▶ _DESCRIPTION OF THE TASK_: Render every line of the records below as a numbered list, omitting the blank lines.

▶ _EXCERPTED RECORDS_:
--- --- ---

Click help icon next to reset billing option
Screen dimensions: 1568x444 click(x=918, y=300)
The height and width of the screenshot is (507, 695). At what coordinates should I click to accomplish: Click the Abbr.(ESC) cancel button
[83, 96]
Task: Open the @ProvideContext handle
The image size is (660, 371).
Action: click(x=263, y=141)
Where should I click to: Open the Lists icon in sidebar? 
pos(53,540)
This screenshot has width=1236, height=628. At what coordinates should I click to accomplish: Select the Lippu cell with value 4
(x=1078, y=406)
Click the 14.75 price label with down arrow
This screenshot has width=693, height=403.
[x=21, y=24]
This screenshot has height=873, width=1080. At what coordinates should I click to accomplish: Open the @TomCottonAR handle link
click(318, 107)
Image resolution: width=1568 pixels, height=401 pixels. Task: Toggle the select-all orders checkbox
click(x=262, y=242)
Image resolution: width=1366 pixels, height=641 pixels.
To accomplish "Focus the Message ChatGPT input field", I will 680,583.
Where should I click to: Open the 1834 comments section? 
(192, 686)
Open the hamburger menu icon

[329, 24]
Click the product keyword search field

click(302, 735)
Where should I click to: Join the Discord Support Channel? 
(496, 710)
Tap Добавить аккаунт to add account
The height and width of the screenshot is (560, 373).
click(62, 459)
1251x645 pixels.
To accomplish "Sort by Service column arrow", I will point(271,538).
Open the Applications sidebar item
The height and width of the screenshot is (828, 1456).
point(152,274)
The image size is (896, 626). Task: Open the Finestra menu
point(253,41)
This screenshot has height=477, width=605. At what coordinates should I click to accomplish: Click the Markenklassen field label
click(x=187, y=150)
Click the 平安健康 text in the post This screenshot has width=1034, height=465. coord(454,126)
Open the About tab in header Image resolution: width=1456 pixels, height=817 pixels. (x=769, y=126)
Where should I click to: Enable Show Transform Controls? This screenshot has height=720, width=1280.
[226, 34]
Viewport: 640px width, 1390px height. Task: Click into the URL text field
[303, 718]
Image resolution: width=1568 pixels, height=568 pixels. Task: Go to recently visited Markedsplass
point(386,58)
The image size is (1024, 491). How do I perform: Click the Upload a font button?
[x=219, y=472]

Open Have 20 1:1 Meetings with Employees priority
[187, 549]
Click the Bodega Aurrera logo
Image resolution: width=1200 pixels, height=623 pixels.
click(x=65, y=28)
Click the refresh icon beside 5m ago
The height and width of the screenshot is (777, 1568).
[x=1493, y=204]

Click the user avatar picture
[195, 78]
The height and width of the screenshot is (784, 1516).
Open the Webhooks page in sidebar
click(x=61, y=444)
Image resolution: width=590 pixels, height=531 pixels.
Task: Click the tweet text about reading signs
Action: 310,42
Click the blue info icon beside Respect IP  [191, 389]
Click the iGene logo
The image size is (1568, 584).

--- --- ---

▶ _WRITTEN ANSWER_:
1. Click help icon next to reset billing option
2. Screen dimensions: 1568x444 click(x=918, y=300)
3. The height and width of the screenshot is (507, 695). At what coordinates should I click to accomplish: Click the Abbr.(ESC) cancel button
4. [83, 96]
5. Task: Open the @ProvideContext handle
6. The image size is (660, 371).
7. Action: click(x=263, y=141)
8. Where should I click to: Open the Lists icon in sidebar? 
9. pos(53,540)
10. This screenshot has width=1236, height=628. At what coordinates should I click to accomplish: Select the Lippu cell with value 4
11. (x=1078, y=406)
12. Click the 14.75 price label with down arrow
13. This screenshot has width=693, height=403.
14. [x=21, y=24]
15. This screenshot has height=873, width=1080. At what coordinates should I click to accomplish: Open the @TomCottonAR handle link
16. click(318, 107)
17. Image resolution: width=1568 pixels, height=401 pixels. Task: Toggle the select-all orders checkbox
18. click(x=262, y=242)
19. Image resolution: width=1366 pixels, height=641 pixels.
20. To accomplish "Focus the Message ChatGPT input field", I will 680,583.
21. Where should I click to: Open the 1834 comments section? 
22. (192, 686)
23. Open the hamburger menu icon
24. [329, 24]
25. Click the product keyword search field
26. click(302, 735)
27. Where should I click to: Join the Discord Support Channel? 
28. (496, 710)
29. Tap Добавить аккаунт to add account
30. The height and width of the screenshot is (560, 373).
31. click(62, 459)
32. 1251x645 pixels.
33. To accomplish "Sort by Service column arrow", I will point(271,538).
34. Open the Applications sidebar item
35. The height and width of the screenshot is (828, 1456).
36. point(152,274)
37. The image size is (896, 626). Task: Open the Finestra menu
38. point(253,41)
39. This screenshot has height=477, width=605. At what coordinates should I click to accomplish: Click the Markenklassen field label
40. click(x=187, y=150)
41. Click the 平安健康 text in the post This screenshot has width=1034, height=465. coord(454,126)
42. Open the About tab in header Image resolution: width=1456 pixels, height=817 pixels. (x=769, y=126)
43. Where should I click to: Enable Show Transform Controls? This screenshot has height=720, width=1280.
44. [226, 34]
45. Viewport: 640px width, 1390px height. Task: Click into the URL text field
46. [303, 718]
47. Image resolution: width=1568 pixels, height=568 pixels. Task: Go to recently visited Markedsplass
48. point(386,58)
49. The image size is (1024, 491). How do I perform: Click the Upload a font button?
50. [x=219, y=472]
51. Open Have 20 1:1 Meetings with Employees priority
52. [187, 549]
53. Click the Bodega Aurrera logo
54. Image resolution: width=1200 pixels, height=623 pixels.
55. click(x=65, y=28)
56. Click the refresh icon beside 5m ago
57. The height and width of the screenshot is (777, 1568).
58. [x=1493, y=204]
59. Click the user avatar picture
60. [195, 78]
61. The height and width of the screenshot is (784, 1516).
62. Open the Webhooks page in sidebar
63. click(x=61, y=444)
64. Image resolution: width=590 pixels, height=531 pixels.
65. Task: Click the tweet text about reading signs
66. Action: 310,42
67. Click the blue info icon beside Respect IP  [191, 389]
68. Click the iGene logo
69. The image size is (1568, 584).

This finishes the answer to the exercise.